Why Your Identity Is Not the Same as Your Role

Don't Let Your Calling Become an Idol

Pastors, missionaries, and other Christian workers are often liable to a unique pitfall in that the thing that tempts them most is a really good gift. It is the temptation to find your identity in your role.

But the truth is that all of our roles are temporary. They are callings that we have for a season. You won’t have that calling forever. If you build your essential sense of who you are into that role, you will create a monstrosity out of it—at some level, it will become idolatrous.

The opposite to creating a distortion in your role is anchoring your identity in things that actually relate more intrinsically to who you are as a person, as a man, as a human being.

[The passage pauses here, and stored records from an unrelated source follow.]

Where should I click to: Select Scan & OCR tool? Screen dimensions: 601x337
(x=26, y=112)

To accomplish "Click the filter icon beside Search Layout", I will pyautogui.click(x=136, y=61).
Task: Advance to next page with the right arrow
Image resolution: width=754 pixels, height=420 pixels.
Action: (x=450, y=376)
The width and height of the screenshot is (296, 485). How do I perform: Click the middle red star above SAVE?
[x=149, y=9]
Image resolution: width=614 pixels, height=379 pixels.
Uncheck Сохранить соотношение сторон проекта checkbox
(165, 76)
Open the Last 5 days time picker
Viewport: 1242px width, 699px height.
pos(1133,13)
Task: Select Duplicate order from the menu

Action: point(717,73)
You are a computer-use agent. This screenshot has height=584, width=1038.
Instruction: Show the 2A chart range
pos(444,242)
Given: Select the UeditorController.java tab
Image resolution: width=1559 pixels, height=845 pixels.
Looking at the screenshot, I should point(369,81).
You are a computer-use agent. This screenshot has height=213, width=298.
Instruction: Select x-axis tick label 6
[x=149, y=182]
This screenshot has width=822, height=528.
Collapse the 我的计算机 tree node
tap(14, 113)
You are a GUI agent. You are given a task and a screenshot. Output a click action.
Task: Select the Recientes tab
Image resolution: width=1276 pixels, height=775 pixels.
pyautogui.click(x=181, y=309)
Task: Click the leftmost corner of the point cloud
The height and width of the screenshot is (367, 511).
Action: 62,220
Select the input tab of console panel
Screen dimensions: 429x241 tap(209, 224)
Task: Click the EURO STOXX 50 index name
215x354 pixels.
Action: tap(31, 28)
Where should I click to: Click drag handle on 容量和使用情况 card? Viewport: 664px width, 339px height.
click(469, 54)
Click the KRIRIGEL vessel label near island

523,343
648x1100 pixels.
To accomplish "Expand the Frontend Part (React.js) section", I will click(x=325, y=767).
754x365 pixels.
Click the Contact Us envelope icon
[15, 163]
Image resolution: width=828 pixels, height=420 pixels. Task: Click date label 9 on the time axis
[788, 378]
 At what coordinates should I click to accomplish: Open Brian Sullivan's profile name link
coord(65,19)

For example, the first four Beatitudes in Matthew 5 all portray an essential sense of need for help outside of yourself. If a pastor, a missionary, a teacher, a professor, a counselor, or any kind of Christian worker loses that sense of fundamentally being a dependent and in need of mercy—and starts to attach their identity to a role that they play, as good as that role may be—they will start to skew their self-understanding. They will become prone to possessiveness, owning turf, getting defensive, becoming messianic, or any number of particular temptations that stem from getting too hung up on a calling. When this happens, you have lost sight of the essential identity that is supposed to be the heartbeat of your life.

No matter what your calling is—whether as a pastor or as someone who is on his deathbed and in need of pastoring—the question is the same: have you, throughout your life, cultivated a core identity that is anchored in Christ instead of in your role here on earth?